#### Article
+++

So why didn't it happen? Because nobody is marketing to 1st world students. When they try they wind up bending too much to the demands of the vocal minority (hardcore gamers) in that segment. Adults want XP/Vista for themselves, kids want games. The problem is the target is what adults want for their kids, and most adults don't know enough to override their kids' spec demands for a gaming rig "for school".
So the netbook is dead, but it will rise again shortly. Too many people like you are protesting the size/weight/power creep. That means that supply is drifting away from demand again, so eventually someone will spot the untapped market and release low power low cost machine for it. But they'll probably have to use a term other than "netbook" to differentiate it all over again. As for the boot-over-net and files on net features, that'll never happen in the US given the current state of wireless data plans, and that's key to making the concept work.

+++

(Dataset excerpt)
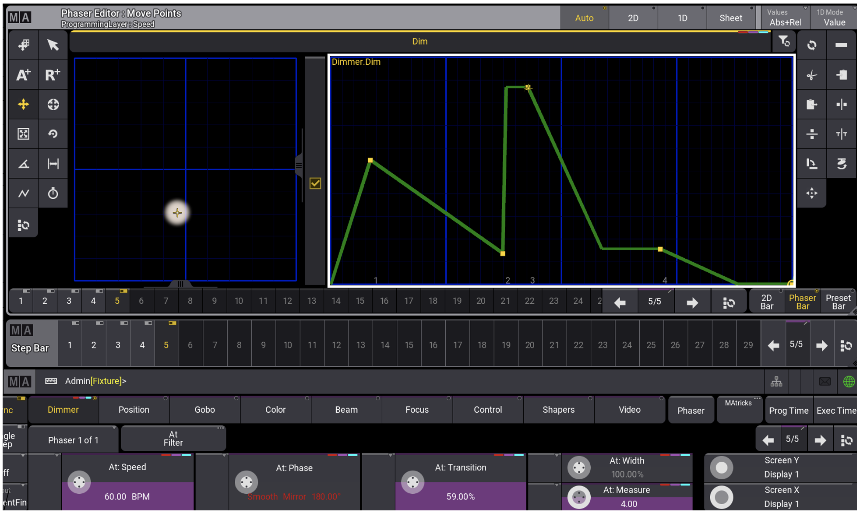860x513 pixels.
Task: Switch to the Color encoder tab
Action: [275, 410]
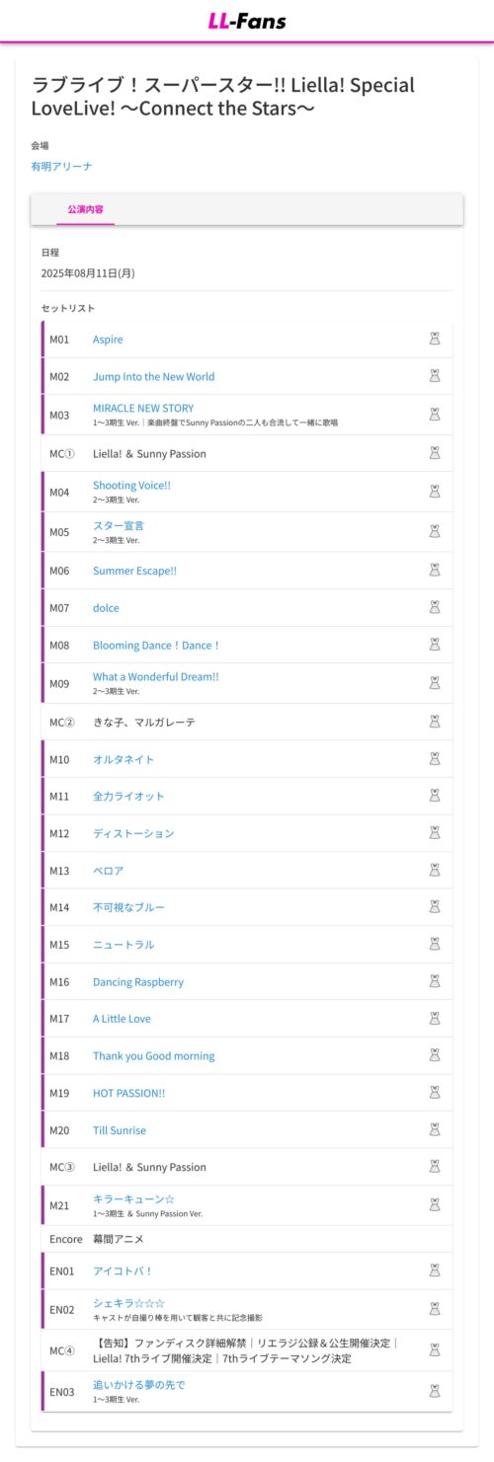
Task: Open the 有明アリーナ venue link
Action: point(61,167)
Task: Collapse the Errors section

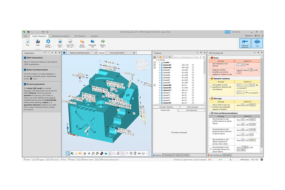Action: tap(210, 58)

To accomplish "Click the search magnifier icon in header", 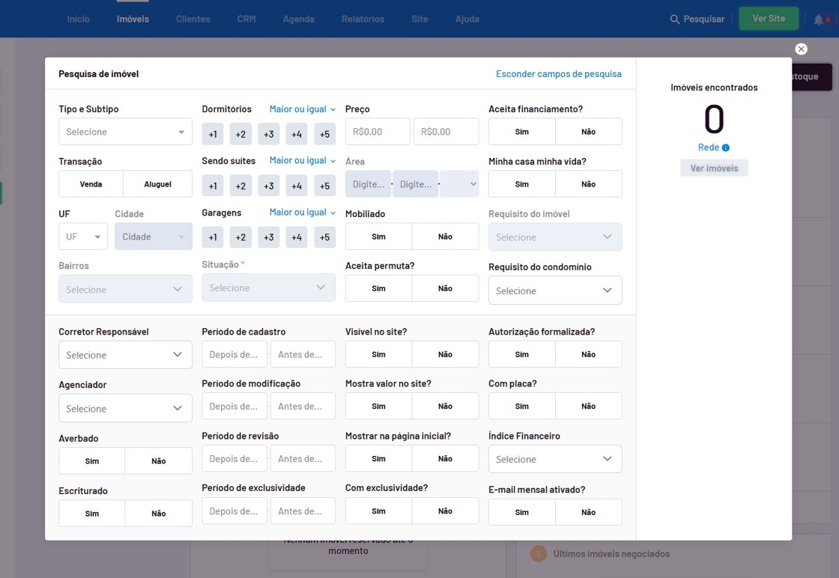I will click(x=674, y=19).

+++

#### Goals
1. Could you print the part of the netbook post starting with "So the netbook" and going on through "the concept work.", word for word?
2. Can you condense the paragraph of the netbook post that begins "So the netbook is dead" into a short bulleted list that keeps its main points?
You won't need the listing for any of this.

#### Problem solutions
1.
So the netbook is dead, but it will rise again shortly. Too many people like you are protesting the size/weight/power creep. That means that supply is drifting away from demand again, so eventually someone will spot the untapped market and release low power low cost machine for it. But they'll probably have to use a term other than "netbook" to differentiate it all over again. As for the boot-over-net and files on net features, that'll never happen in the US given the current state of wireless data plans, and that's key to making the concept work.

2.
- The netbook is dead but will soon return.
- Many people object to the growing size, weight, and power of these machines.
- That pulls supply away from demand, so someone will eventually spot the untapped market and release a low-power, low-cost machine for it.
- It will probably need a name other than "netbook" to set it apart.
- Booting over the network and keeping files on the network are key to the concept, but they won't happen in the US given current wireless data plans.